The best use of your data can only be achieved with excellent data management. Customer data in the insurance industry is sensitive and cannot be freely shared between departments or external partners, slowing down data analysis efforts.
Through testing Statice's synthetic data solution, the data science team at Provinzial, the second largest public insurance group in Germany, aimed to revamp the way they put their customer data to work.
Due to the challenges of sensitive data usage and the need to work with data faster in a competitive market, Provinzial sought out advanced data anonymization solutions. Provinzial used synthetic data for 'next best offer', a form of predictive analytics, to identify the needs of over a million customers.
The Provinzial data science team:
Anonymization methods like masking or k-anonymity can increase privacy, but at the expense of utility. Because Provinzial's customer data was highly detailed and extremely sensitive, they needed an anonymization solution which would not adversely impact the usefulness of this data.
Synthetic data turned out to be a great fit as it maintained the statistical value of original data, thus increasing the utility. The Utility Evaluator wraps multiple evaluators and provides a high-level view on the utility of our synthetic dataset without disclosing any of the statistical properties.
Provinzial's data team was seeking a high privacy-preserving solution to meet the GDPR requirements and company's internal privacy regulations to obtain approval for the use of sensitive customer data.
Synthetic data ensured high level of privacy. The process of generating synthetic data completely breaks 1-1 relationships between original and synthetic records, minimizing the chance of re-identification.
Statice solution added additional layers of privacy to the synthesization mechanisms, such as differential privacy.
For the Provinzial data science team, it was essential to be able to reduce time-to-data without having to change the internal system.

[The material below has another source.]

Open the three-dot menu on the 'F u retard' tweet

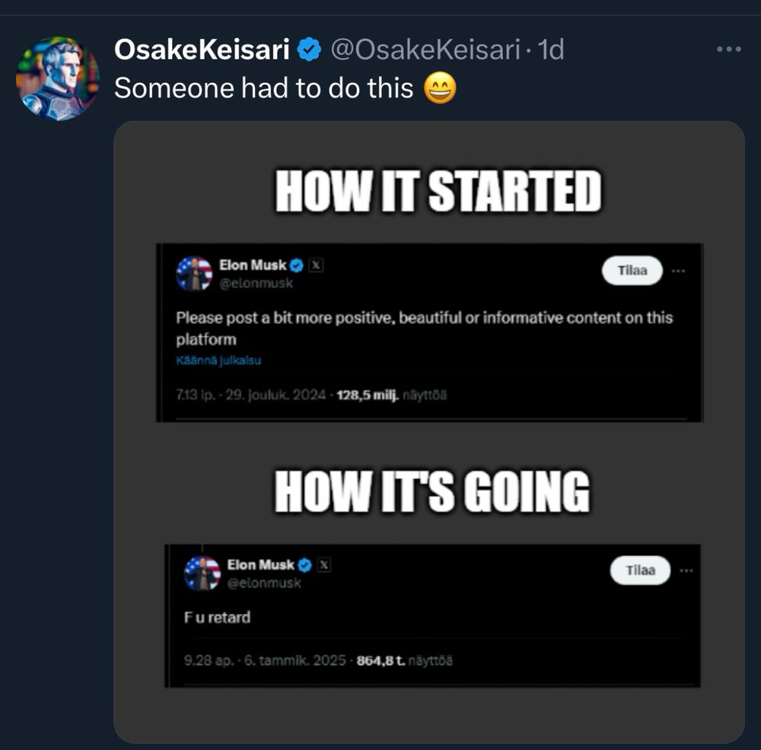point(686,570)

The solution had to also go along with the existing workflow of the data without disruption.
The team established a data architecture using anonymized synthetic data and could perform specific tests without needing original data, resulting in accelerating time-to-data by 4 weeks.

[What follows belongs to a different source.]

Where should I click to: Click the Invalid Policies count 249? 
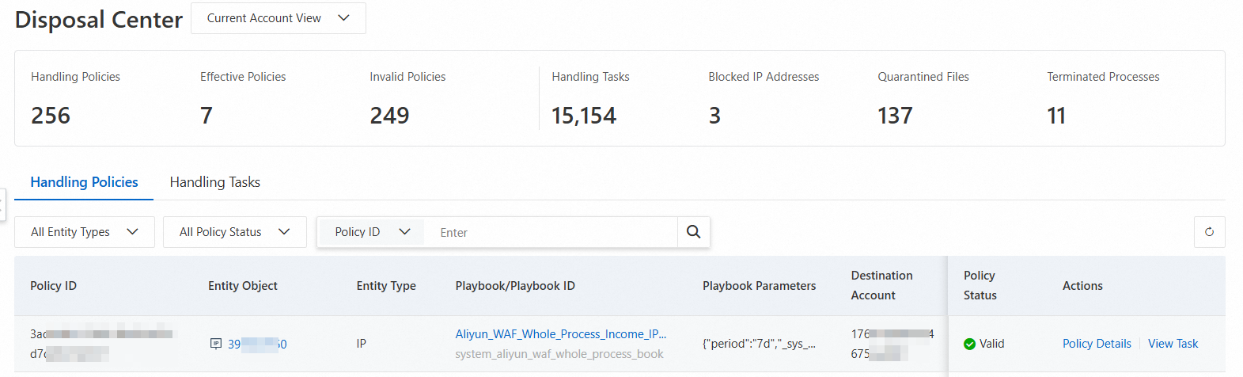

Provinzial used their existing “next best offer” model (a form of personalized marketing based on predictive analytics; the next best offer model predicts consumers' needs and shows them offers and products based on their habits), to train it on synthetic data and compare the result to the model trained on real data.
Provinzial team performed a three-fold evaluation, focusing on data usability, model usage and privacy regulations.
"Statice's solution helped us conduct predictive analytics and test our hypotheses while keeping customer data secure. We have found it to be a useful solution for our data science team to simplify data access and focus on our data projects, machine learning model optimizations, and testing new ideas." Dr. Sören Erdweg, Artificial Intelligence & Data Development at Provinzial
Predictive analytics help insurers gain actionable insights into every aspect of their business, improve customer experience, increase sales, and look into the future. In order to deploy predictive analytics in a compliant and privacy-preserving manner, organizations will need to utilize data anonymization methods. For Provinzial, synthetic data proved to be the ideal solution. After all, data is only a strategic asset when you can put it to work.